2. We need to change the integrand so that it has $\frac{du}{dx}$ in it.

So we change $\cos{(2x)}$ into $\frac{1}{2}\cdot 2\cos{(2x)}$.

Then I took the $\frac{1}{2}$ outside the integral.

You're way off. The integral $\int 2xdx=\frac{2}{3}x^3+C$ is given by the formula $\int ax^ndx=\frac{a}{n+1}x^{n+1}+C$. Do you see how I applied the formula? It works the same for all polynomials. See if you can do the same for the second term.

Here is a tutorial that might help you with some of these. It seems like you don't have the basic concept of what an integral or anti-derivative is.

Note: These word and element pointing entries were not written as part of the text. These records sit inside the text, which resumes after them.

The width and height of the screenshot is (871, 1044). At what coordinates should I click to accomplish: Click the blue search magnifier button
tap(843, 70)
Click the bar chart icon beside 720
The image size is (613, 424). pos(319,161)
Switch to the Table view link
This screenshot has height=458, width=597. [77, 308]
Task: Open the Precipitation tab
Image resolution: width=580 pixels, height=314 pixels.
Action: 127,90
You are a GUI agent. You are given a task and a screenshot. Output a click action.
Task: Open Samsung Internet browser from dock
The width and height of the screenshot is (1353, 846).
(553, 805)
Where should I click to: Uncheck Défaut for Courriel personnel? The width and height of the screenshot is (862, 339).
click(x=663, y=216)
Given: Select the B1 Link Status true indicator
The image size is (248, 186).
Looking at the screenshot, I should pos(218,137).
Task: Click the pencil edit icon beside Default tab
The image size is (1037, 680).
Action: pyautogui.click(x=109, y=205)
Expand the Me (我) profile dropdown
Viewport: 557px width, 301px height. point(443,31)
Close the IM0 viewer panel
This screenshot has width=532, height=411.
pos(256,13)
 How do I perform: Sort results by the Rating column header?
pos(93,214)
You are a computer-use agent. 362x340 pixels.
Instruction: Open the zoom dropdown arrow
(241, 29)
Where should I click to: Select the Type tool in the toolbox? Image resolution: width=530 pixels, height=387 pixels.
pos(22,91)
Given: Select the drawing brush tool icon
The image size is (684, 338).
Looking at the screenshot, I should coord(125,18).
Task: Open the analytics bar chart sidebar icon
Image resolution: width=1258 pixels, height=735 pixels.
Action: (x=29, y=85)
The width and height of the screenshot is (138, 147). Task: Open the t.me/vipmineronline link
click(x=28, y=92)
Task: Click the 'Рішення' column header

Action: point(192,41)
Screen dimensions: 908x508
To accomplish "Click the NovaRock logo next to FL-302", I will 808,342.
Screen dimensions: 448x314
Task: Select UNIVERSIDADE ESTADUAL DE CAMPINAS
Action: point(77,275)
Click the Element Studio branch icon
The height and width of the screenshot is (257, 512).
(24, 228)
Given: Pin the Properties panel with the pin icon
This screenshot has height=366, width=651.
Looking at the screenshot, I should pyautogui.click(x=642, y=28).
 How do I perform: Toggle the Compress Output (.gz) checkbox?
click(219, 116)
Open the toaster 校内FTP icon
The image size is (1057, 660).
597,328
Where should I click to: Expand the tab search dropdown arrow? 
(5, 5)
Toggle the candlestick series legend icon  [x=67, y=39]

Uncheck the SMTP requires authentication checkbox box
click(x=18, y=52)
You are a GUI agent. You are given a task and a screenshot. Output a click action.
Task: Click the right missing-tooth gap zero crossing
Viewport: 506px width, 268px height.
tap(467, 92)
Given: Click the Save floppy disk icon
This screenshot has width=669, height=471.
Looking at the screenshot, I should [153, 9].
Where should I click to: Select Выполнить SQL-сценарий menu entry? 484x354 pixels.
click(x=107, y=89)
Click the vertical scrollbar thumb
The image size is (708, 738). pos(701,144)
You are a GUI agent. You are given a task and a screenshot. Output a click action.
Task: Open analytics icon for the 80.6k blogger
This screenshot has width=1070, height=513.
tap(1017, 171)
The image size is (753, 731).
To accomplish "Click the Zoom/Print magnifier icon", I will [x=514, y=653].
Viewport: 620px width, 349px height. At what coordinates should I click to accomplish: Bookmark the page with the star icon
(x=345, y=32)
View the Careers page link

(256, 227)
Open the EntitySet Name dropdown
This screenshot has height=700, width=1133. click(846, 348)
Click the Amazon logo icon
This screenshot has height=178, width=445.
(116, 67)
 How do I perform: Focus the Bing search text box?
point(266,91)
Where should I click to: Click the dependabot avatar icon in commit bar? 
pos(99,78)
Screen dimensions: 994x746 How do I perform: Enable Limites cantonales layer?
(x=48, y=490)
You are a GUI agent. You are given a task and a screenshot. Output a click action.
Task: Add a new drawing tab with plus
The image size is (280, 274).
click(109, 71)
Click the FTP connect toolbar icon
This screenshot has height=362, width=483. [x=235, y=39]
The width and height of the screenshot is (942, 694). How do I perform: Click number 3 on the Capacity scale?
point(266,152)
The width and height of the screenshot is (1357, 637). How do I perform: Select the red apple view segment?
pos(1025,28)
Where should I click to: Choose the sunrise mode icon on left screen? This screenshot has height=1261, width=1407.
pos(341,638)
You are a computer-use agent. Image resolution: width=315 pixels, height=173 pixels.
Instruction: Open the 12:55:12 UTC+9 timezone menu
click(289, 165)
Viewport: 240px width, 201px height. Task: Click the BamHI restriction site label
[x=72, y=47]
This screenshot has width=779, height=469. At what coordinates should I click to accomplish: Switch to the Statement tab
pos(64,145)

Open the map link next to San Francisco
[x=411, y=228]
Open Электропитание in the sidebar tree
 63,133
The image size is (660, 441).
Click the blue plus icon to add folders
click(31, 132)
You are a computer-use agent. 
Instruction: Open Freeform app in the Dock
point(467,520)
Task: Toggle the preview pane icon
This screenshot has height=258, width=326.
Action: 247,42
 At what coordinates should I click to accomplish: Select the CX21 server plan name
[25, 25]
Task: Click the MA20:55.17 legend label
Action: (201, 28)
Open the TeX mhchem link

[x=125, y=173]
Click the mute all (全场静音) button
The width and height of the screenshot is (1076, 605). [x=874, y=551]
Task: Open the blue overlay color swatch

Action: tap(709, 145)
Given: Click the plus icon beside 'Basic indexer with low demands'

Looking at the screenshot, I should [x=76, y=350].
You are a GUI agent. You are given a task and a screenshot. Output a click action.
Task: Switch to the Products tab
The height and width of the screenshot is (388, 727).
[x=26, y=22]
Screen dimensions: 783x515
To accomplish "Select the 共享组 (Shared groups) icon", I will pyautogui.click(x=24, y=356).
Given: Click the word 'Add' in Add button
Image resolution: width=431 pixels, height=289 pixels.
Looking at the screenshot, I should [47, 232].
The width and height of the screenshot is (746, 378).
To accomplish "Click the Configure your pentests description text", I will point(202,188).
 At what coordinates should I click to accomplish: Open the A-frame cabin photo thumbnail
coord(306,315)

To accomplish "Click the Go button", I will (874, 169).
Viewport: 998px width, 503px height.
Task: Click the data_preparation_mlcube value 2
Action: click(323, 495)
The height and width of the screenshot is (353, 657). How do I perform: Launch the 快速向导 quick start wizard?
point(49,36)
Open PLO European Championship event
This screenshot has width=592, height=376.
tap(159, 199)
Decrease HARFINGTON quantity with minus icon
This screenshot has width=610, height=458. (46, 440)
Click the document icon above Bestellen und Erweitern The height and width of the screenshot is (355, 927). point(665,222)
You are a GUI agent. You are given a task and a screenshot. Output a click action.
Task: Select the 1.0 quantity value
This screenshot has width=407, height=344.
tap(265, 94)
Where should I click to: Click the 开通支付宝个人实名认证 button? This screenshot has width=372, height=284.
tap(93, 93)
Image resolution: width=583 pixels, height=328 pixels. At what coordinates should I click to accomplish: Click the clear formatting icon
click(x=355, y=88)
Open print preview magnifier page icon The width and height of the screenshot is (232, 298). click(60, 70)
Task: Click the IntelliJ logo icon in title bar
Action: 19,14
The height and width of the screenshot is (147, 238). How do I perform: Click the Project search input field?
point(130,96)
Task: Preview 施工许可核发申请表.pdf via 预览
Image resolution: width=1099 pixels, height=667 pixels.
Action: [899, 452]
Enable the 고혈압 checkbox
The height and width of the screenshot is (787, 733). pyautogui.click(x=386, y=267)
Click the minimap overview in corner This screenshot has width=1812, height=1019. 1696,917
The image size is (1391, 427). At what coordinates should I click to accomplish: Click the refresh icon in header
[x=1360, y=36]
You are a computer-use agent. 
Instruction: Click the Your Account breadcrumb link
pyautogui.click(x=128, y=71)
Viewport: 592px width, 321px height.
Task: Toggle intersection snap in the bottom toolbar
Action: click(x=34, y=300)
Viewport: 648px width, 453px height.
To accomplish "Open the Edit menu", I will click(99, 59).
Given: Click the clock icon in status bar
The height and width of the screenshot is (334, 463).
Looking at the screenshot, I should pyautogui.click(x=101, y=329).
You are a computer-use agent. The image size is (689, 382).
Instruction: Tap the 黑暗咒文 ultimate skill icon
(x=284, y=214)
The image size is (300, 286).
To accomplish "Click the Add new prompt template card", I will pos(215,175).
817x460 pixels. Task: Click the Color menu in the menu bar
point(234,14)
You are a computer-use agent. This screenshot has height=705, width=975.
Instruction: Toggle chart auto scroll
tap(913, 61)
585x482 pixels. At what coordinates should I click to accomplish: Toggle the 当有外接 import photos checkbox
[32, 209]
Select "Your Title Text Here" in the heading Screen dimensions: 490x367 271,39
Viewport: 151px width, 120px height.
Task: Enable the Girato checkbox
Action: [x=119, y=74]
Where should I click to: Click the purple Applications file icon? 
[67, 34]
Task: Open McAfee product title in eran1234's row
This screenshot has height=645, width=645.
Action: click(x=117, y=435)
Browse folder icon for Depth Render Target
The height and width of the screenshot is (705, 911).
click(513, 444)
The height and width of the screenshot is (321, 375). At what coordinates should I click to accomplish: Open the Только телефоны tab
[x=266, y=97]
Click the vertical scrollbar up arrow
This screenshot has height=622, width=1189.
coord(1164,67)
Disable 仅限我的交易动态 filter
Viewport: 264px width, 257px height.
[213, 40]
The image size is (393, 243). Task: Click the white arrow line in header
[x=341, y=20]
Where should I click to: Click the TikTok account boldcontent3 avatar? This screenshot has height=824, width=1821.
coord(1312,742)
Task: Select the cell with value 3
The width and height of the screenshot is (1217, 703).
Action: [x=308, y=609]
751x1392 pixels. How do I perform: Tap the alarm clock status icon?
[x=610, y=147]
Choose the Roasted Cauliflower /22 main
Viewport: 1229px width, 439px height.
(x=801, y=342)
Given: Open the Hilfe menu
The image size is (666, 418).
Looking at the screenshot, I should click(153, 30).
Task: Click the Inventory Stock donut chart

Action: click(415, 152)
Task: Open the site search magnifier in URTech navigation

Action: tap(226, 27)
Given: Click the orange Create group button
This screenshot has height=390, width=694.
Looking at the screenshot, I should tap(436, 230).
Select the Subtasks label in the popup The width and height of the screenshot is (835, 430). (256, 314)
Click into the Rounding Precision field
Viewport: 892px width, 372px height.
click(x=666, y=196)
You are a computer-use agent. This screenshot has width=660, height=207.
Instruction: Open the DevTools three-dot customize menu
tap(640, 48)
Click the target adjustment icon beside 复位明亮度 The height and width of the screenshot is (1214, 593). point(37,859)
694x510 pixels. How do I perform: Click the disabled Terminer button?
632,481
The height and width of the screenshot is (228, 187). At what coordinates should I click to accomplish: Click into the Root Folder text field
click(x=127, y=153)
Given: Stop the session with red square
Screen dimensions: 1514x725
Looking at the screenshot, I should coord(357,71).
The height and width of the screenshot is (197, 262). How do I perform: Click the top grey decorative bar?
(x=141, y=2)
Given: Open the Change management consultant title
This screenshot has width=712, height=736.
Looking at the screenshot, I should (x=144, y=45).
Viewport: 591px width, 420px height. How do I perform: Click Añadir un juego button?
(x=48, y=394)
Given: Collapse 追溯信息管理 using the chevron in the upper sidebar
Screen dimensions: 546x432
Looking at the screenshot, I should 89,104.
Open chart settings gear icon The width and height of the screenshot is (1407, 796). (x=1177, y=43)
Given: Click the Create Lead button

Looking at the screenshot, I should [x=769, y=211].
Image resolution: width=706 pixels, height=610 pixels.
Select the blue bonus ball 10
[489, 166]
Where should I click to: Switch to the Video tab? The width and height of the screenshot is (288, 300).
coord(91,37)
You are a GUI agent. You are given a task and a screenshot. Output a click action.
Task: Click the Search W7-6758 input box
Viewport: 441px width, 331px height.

Pauls Online Notes : Calculus I - Indefinite Integrals
why does x skip over $x^2$ and go to $x^3$? I see how the formula says n+1 but, 1+1 = 3? i don't get it.

10. Originally Posted by break
why does x skip over $x^2$ and go to $x^3$? I see how the formula says n+1 but, 1+1 = 3? i don't get it.
You're right

It should be $x^2+C$.

$\int 2xdx =\frac{2}{1+1}x^{1+1}+C=x^2+C$

Sorry about that. That was just a stupid mistake on my part.

You're right

It should be $x^2+C$.

$\int 2xdx =\frac{2}{1+1}x^{1+1}+C=x^2+C$

Sorry about that. That was just a stupid mistake on my part.
haha my brain was seriously about to explode right now. phew.

Originally Posted by break
$\int\frac{2x^2}{2} + \int\frac{x^-1}{-1}$

$\int x^2dx + \int\frac{-1}{x}dx$

i think i did something wrong
so i did get the first part right... right? haha. do i still have to plug in a + C early on?